Beyond Shakespeare: a meander around Stratford-upon-Avon

Stratford-upon-Avon is world famous, thanks to a certain Elizabethan playwright. I have spent years visiting family here, and finally moved to the town last summer, partly to escape from London rent, and partly for the promise of more space, more air, and more walking. For a small town, it’s a remarkable place for meandering walks that take you from town to country and back again in the turn of a corner or two. You can get lost among chocolate-box Tudor buildings and down pokey alleyways, around the canal, over the twists of the River Avon, through allotments and meadows, past Victorian mansions and houseboats and new-build estates.

The town has found uses for old paths. Part of what was once a horse-drawn wagonway is now the Tramway, and forms a bridge and busy tree-lined walk away from the town, flanked by a pub, sports centres and playgrounds. Cross the Avon near the Holy Trinity Church, the picturesque resting place of you-know-who, and you can wind down to the Greenway, which was part of the Honeybourne Railway, until it closed in 1976. Now, it is a popular path that stretches for five miles, all the way to Long Marston, and part of the West Midlands Cycle Route, linking Oxford and Derby via Birmingham. By and large, there is a respectful co-mingling of bikes, dogs, pushchairs and people.

If you start to walk in town, then the contrast between the Avon where it is wide and busy with boats and swans and tourists, and the wilder parts that wind past and through the Greenway, is remarkable. On the Stratford side, the Greenway begins now with Bobby’s, a new-ish cafe in a striking old railway carriage that serves some of the best coffee around.

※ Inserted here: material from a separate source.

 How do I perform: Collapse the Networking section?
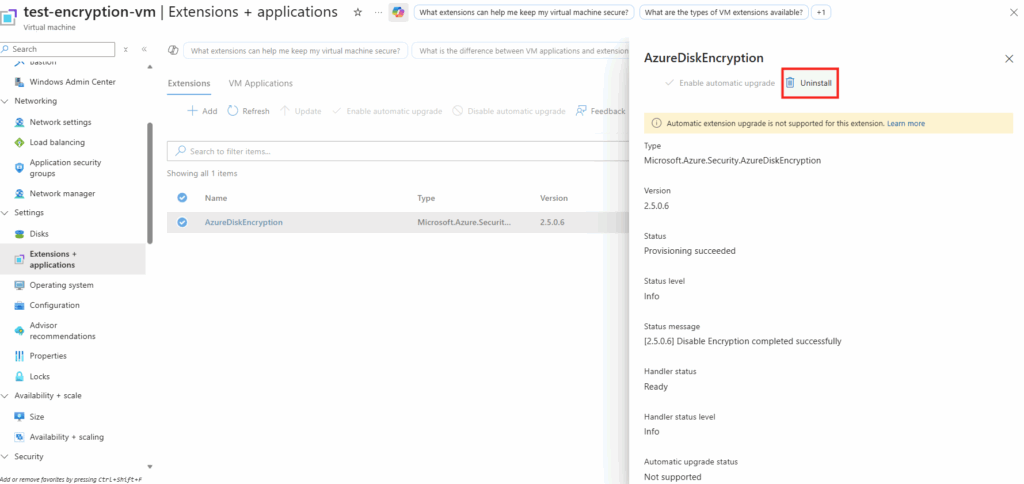[x=6, y=101]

The path soon reaches the racecourse, and if it’s race day, and the timing is right, the horses might gallop past, close enough to startle with their noise and power, like thunder rolling in. There is farmland across the way, and cows in the distance, and sheep and lambs closer, depending on the season. Sometimes you can hear the skylarks, if you know what you’re listening for. It is town and country, all in one.